Yes, yes there is :)

rub a little perl on it. perl is designed to handle just this sort of "difficult" problem, doing funky things with files of text.

i am assuming that the following output would be acceptable, the files are combined as you describe, but the output sorting isn't exactly as described in your post (1,10,2,3 instead of 1,2,3,10), but should be close enough to import into a database, etc.

Code:

zidane@greymist:~/dev/lq$ ./combine.pl file1.txt file2.txt

#1 John Smith

#10 Greg

#2 Jane Doe

#3 Lord Fnord

J-4 Santa Claus

zidane@greymist:~/dev/lq$

if this is ok, then you're in luck.

the perl script is as follows (dont panic, the actual script is much smaller than it looks here, i put lots of whitespace and comments into my code so people can see what is happening)

Code:

#!/usr/bin/perl

use strict;

use warnings;



#get the filenames

my $filename1 = shift;

my $filename2 = shift;



#create a hash table to store the lines

my %temphash;



#load up the second file, so later we can overwrite this with

#the details in the first file.



#open the second file

open(FILE2,$filename2) or die "could not open $filename2 for reading\n";



#load the second file

while (<FILE2>) {

        

        #regex out the field id

        /^([^\s]+)/;

        

        #and put it in the hash

        $temphash{$1} = $_;

        

}



#close the second file

close(FILE2);







#now, overlay the data with the first file



#open the first file

open(FILE1,$filename1) or die "could not open $filename1 for reading\n";



#load the first file

while (<FILE1>) {

        

        #regex out the fieldid

        /^([^\s]+)/;

        

        #and put it into the hash, overwiting any existing lines

        #from the first file

        $temphash{$1} = $_;

        

}



#and now close the first file

close(FILE1);





#now, for each row we have

foreach my $row ( sort(keys(%temphash)) ) {

        

        #echo the line to screen

        print $temphash{$row};

        

}



#all done, yay!

Since this post is in the newbie section, i'll assume you've never used perl before and break down what you need to do to get this script running on your machine. If you're experienced with perl, feel free to skip ahead.

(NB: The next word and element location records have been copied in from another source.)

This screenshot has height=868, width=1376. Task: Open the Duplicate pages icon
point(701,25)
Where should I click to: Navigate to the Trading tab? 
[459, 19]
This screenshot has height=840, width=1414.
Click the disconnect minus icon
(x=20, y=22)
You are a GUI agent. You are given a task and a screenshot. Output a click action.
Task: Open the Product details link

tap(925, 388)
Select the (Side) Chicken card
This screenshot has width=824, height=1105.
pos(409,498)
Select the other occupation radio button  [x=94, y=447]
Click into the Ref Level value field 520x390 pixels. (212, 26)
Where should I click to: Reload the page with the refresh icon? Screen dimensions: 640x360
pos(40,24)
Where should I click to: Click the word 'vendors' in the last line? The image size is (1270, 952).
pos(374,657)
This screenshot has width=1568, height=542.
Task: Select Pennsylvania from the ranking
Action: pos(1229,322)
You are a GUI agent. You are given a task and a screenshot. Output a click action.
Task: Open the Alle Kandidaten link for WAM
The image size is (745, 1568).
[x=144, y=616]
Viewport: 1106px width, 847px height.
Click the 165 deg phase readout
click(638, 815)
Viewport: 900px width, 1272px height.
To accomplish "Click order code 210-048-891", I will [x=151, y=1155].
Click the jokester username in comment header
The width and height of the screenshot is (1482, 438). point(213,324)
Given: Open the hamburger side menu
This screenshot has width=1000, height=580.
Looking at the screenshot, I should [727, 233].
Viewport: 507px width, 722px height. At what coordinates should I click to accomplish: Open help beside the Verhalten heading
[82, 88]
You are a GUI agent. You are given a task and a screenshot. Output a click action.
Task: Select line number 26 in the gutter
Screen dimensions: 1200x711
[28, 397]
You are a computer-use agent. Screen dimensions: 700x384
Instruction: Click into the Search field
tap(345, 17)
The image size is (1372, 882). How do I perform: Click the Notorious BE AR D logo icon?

1. make sure you actually have perl installed (you should, it's a standard tool). To verify you have perl installed, on the command line, run the following command:

Code:

perl -v

if you see perl telling you about itself, you're good to go. if you see anything resembling "command not found", stop right here and install perl.

2. copy the above code into a plain text file, everything from "#!/usr/bin/perl" right down to "#all done, yay!". save the file as "combine.pl"

3. chmod the file to make it executable, so you can run the program, using the following command:

Code:

chmod +x ./combine.pl

4. now you have combine.pl ready to run. you should run the script as follows

Code:

./combine.pl file1.txt file2.txt

the script will read in both files, and output a combined list of entries as described in your post.

Important Note: The script will load both files into memory, if your files are enormous, you should be cautious, as it may run out of memory. make sure your files are smaller than the available memory of your machine. (i.e. if you have 2GB of memory, make sure your files are smaller than 1.5GB)

Hope this solves your need. If you need to tweak it a bit, feel free.

Have fun :)